191  Using Arduino / Sensors / Re: attach an Ultrasonic Distance Sensor near the bottom on: September 01, 2012, 02:26:30 pm
Ok, thank you very much.
And yes, it is a (almost) right angle where the signals should be reflected and so get its echo.

192  Using Arduino / Sensors / Re: attach an Ultrasonic Distance Sensor near the bottom on: August 31, 2012, 01:11:12 pm
Hello,

0.2 - 2 cm refer to the distance between the signal and the ground that is parallel to the signal's path. That's why I said in the title "attach an Ultrasonic Distance Sensor near the bottom". In the second picture, the light blue ray should depict the path of the ultrasonic signal which goes parallel to the bottom of the room. Is this also a problem?
And thanks for recommending the library.
193  Using Arduino / Sensors / attach an Ultrasonic Distance Sensor near the bottom on: August 29, 2012, 12:01:30 pm
Hello,

as the title may suggest, my intention is to create a measuring system that does not need very high accuracy and shall provide a fast result. To achieve that, I want to use a ultrasonic sensor.
Of course, there are easier methods but it should make some fun.

I drew a sketch how I thought it should look like (with Cabri 3D v2.1.2).


The object is attached on the very right side.


So the resulting distance is the full length (ca. 2 meters) minus the length that was measured by the ultrasonic distance sensor.

? Is there a problem that the sensor is very near to the bottom?

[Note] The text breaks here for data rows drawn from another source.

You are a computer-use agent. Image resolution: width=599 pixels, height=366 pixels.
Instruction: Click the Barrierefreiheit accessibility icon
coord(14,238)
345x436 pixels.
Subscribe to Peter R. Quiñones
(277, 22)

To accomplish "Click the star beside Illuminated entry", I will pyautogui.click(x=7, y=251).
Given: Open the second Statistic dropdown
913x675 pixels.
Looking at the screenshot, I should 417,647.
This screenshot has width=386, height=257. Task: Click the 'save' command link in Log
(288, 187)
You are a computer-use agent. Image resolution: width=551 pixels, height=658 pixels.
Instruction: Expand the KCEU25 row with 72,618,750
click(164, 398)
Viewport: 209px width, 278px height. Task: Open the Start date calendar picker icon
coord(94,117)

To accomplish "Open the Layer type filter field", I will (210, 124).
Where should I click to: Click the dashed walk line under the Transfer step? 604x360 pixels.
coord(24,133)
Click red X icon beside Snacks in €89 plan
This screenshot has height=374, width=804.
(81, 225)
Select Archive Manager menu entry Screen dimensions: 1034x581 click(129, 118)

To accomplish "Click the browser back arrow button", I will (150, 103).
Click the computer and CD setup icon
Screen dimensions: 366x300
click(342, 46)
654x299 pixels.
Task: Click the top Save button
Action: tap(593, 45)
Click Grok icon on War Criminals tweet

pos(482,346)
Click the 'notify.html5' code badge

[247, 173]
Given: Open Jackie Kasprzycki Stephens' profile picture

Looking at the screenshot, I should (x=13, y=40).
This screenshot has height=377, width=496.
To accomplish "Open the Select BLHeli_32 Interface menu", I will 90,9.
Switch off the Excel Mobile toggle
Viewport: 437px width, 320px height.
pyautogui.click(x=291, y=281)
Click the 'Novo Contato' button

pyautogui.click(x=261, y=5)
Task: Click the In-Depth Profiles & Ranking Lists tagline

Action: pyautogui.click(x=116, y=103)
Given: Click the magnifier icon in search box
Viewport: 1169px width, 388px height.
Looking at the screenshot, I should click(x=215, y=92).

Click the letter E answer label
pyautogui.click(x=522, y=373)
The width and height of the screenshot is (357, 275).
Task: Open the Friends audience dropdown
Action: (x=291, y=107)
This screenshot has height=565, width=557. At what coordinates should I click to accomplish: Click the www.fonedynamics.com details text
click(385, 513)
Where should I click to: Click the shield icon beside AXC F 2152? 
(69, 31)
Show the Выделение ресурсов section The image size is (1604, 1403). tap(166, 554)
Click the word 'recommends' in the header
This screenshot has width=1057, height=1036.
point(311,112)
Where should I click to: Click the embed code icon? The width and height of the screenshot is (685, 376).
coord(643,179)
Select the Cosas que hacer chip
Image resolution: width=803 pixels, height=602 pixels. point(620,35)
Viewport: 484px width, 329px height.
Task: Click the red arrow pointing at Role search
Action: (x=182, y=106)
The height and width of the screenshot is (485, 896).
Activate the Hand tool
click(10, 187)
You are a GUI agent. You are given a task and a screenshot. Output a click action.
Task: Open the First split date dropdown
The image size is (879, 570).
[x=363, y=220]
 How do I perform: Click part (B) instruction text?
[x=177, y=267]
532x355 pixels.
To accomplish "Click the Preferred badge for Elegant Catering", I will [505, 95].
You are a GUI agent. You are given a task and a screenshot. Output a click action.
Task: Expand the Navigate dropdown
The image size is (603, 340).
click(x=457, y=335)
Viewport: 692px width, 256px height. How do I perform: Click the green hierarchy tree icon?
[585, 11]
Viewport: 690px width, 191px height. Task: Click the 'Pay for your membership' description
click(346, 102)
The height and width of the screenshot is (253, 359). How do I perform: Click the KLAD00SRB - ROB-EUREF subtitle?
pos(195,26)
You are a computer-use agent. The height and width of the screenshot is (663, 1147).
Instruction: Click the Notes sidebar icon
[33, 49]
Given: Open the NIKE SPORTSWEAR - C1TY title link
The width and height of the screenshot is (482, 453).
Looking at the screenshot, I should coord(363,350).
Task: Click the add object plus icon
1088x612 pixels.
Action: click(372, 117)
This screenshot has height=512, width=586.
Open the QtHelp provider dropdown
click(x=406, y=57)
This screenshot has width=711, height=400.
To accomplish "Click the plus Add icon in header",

I am also planning to create a very similar device (actually the same, 90 degrees turned) that shall measure my body height.

source (stick figure)
I want to attach this sensor near a wall. Is there a problem because the vertical wall then goes parallel to the emitted ultrasonic signal.

Thank you very much!
194  Using Arduino / Project Guidance / Re: power source: wall charger AND battery on: August 28, 2012, 11:54:32 am
That sounds good. There should be a preassembled module for this, something like an "uninterruptible power supply for Arduino" that also has the feature to select the priority (the order) of each power supply (i.e. wallwart first, battery pack second, maybe something else third...).
195  Using Arduino / Project Guidance / Re: power source: wall charger AND battery on: August 28, 2012, 09:51:19 am
Thank you very much! Now, I feel sure that this will won't cause trouble.
I think this is a very easy way if you want to have more than one power source
However, can I be really sure that the battery's voltage is always less then the one from the wallwart? It is very important for me that the battery is only used if the main power supply isn't working anymore. (I want that the batteries aren't even used if everything is normal.)